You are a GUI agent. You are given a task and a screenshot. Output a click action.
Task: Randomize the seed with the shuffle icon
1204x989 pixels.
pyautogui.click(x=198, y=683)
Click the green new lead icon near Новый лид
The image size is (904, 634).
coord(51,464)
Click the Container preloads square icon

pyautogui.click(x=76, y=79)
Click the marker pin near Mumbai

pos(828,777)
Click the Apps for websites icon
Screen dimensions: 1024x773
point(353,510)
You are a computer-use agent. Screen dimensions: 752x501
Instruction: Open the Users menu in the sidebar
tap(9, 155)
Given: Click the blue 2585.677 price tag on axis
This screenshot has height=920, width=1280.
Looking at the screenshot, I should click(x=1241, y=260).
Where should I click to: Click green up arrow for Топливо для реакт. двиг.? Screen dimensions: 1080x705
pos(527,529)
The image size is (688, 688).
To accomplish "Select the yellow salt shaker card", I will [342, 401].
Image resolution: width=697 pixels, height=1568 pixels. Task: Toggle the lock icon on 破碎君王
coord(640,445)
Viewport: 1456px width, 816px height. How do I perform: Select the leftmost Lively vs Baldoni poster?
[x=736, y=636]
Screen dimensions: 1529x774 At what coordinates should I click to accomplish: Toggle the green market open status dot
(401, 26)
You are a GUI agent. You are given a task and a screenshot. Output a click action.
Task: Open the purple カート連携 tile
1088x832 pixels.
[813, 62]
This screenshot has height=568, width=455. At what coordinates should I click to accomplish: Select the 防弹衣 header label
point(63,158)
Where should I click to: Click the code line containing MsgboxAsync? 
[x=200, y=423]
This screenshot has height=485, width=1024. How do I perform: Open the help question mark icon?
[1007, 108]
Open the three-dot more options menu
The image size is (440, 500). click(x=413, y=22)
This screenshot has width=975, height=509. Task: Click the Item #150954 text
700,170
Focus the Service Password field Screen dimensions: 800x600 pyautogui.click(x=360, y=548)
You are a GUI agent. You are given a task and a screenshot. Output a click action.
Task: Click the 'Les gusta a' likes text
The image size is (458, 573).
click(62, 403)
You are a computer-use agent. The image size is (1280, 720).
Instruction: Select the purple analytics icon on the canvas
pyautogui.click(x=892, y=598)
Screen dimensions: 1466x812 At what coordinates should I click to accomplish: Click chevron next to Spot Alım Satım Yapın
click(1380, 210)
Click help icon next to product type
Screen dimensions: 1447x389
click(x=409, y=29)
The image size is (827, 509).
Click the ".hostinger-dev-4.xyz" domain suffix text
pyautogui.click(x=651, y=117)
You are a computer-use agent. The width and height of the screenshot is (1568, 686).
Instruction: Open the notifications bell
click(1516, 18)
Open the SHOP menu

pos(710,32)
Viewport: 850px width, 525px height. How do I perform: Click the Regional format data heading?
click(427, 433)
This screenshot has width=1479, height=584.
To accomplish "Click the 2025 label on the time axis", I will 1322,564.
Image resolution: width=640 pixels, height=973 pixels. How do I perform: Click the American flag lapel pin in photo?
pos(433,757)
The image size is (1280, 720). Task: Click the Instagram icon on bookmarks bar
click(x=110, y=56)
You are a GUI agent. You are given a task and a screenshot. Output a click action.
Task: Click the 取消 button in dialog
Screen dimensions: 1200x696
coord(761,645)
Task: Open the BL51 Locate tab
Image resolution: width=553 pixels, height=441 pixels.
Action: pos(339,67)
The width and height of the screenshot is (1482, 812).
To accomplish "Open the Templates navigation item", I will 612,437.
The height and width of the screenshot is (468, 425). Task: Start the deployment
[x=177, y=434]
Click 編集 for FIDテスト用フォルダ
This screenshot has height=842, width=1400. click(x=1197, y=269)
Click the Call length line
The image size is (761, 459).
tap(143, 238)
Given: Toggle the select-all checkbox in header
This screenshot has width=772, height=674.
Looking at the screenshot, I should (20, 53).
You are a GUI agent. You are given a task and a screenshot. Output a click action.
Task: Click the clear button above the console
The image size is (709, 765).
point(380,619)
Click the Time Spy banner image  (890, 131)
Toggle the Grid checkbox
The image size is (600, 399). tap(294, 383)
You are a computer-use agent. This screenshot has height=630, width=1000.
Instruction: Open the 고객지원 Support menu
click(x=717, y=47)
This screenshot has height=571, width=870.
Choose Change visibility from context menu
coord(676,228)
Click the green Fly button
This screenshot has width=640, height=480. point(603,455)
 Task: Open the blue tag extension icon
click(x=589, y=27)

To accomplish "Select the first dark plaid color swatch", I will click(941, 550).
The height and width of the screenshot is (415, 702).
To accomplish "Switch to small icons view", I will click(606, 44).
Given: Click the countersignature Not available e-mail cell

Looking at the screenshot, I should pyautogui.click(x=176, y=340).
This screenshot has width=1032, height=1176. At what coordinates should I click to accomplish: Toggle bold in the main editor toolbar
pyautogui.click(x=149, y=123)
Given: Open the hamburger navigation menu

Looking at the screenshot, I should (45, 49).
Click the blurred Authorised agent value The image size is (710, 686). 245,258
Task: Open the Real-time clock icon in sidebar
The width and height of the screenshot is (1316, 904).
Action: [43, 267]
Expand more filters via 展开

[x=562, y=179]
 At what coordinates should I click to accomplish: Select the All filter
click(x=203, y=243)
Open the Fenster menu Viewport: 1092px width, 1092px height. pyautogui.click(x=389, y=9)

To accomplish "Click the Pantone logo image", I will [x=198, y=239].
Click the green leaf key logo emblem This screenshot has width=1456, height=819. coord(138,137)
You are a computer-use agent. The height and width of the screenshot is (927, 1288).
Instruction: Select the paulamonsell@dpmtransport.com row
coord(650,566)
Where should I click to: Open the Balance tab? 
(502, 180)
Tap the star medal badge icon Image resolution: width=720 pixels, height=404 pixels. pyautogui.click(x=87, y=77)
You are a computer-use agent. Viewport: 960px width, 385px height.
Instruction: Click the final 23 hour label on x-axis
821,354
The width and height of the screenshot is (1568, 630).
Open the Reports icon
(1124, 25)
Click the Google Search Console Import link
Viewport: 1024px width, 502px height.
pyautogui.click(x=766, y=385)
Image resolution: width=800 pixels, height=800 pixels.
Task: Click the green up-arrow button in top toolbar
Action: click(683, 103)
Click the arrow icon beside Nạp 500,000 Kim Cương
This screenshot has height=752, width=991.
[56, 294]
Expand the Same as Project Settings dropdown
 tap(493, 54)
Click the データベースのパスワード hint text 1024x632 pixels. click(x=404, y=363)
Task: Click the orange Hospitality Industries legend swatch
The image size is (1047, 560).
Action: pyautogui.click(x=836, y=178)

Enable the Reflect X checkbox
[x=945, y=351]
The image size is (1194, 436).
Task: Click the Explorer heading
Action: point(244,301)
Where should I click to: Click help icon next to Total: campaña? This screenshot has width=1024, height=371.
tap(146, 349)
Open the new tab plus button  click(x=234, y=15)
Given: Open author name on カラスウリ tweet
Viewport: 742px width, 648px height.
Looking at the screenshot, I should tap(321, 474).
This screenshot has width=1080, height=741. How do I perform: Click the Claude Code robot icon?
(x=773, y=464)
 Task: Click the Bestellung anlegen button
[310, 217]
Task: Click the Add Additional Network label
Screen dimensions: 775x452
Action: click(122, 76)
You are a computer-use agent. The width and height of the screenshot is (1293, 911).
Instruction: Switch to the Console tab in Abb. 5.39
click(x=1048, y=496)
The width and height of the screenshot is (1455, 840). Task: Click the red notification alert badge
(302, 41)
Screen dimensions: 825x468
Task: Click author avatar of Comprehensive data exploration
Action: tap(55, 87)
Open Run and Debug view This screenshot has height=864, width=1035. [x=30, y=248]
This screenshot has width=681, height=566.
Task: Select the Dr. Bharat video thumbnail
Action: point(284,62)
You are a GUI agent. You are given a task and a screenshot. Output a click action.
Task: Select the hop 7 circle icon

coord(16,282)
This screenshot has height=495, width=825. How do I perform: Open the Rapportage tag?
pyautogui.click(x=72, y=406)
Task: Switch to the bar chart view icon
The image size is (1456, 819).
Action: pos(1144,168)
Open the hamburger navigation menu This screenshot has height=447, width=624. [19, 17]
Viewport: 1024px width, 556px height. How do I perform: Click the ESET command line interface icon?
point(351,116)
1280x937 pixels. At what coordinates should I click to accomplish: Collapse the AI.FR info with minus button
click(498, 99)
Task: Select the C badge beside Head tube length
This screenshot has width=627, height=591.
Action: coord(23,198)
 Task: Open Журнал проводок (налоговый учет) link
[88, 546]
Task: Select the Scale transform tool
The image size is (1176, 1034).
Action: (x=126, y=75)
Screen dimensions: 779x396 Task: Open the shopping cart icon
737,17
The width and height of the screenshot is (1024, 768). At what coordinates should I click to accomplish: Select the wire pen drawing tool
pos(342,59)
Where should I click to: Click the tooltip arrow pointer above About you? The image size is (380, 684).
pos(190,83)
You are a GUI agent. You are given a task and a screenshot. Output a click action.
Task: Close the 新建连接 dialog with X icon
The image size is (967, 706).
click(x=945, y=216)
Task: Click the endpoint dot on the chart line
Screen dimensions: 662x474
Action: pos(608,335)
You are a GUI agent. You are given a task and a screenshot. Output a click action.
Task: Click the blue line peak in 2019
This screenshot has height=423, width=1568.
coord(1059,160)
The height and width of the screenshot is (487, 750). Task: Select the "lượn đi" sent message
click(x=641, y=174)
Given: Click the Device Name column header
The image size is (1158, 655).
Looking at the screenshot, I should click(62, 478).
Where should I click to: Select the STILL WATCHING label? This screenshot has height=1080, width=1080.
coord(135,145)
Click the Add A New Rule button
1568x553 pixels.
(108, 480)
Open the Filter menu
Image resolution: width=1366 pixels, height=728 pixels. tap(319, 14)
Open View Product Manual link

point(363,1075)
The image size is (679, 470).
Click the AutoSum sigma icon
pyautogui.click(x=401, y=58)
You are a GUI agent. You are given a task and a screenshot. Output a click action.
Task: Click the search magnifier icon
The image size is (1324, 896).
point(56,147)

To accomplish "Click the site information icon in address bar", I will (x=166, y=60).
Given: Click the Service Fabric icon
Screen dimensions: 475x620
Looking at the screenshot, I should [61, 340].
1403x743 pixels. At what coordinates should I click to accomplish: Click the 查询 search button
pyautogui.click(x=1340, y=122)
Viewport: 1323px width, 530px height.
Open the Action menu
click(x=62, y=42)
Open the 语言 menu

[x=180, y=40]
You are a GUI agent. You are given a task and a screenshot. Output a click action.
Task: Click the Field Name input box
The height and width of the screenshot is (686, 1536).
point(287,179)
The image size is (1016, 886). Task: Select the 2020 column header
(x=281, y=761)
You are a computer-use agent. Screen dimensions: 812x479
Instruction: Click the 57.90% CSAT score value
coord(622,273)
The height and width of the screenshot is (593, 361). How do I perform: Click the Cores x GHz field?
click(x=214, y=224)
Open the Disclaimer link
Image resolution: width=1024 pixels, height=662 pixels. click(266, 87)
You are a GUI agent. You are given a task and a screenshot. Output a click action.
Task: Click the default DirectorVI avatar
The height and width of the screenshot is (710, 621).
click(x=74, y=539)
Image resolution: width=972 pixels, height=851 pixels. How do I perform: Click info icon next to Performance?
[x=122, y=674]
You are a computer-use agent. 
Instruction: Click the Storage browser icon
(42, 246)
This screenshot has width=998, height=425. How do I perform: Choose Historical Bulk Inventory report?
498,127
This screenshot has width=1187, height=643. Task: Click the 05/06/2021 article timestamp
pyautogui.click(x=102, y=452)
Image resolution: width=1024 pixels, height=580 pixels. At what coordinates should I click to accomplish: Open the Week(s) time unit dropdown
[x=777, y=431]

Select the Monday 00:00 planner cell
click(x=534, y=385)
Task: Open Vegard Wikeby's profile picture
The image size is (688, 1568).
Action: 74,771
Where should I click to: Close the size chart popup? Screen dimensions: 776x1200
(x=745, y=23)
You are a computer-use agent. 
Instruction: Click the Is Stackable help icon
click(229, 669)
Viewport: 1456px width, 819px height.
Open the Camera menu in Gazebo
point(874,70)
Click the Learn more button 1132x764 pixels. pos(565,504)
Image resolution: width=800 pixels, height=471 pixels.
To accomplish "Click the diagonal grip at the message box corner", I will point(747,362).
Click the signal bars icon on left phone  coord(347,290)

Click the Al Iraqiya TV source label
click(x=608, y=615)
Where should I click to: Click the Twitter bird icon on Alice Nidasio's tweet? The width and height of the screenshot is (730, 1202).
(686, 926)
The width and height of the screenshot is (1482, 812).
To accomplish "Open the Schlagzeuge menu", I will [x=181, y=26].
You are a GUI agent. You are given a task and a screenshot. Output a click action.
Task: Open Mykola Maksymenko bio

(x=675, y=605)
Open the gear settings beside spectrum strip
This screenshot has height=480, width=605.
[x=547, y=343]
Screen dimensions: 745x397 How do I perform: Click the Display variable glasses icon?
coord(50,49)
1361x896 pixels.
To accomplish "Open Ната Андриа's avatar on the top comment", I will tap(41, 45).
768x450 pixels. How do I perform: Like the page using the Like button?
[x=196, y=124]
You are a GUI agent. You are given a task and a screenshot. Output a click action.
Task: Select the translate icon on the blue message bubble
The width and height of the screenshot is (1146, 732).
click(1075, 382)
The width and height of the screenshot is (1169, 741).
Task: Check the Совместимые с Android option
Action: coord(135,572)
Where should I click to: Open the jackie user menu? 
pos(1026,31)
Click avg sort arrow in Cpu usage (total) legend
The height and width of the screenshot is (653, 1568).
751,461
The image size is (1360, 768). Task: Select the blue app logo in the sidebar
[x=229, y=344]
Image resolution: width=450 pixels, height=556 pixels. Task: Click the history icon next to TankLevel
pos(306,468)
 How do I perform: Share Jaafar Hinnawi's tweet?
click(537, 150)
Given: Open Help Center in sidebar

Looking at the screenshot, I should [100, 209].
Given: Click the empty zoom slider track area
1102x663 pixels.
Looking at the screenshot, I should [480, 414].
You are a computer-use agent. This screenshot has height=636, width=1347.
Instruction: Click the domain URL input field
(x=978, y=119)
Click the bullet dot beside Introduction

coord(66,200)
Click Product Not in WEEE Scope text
:::
### EXERCISE AIM:
After reading the records above, work out how many lines contain "Service" and give that number only.

### SOLVED PROBLEM:
2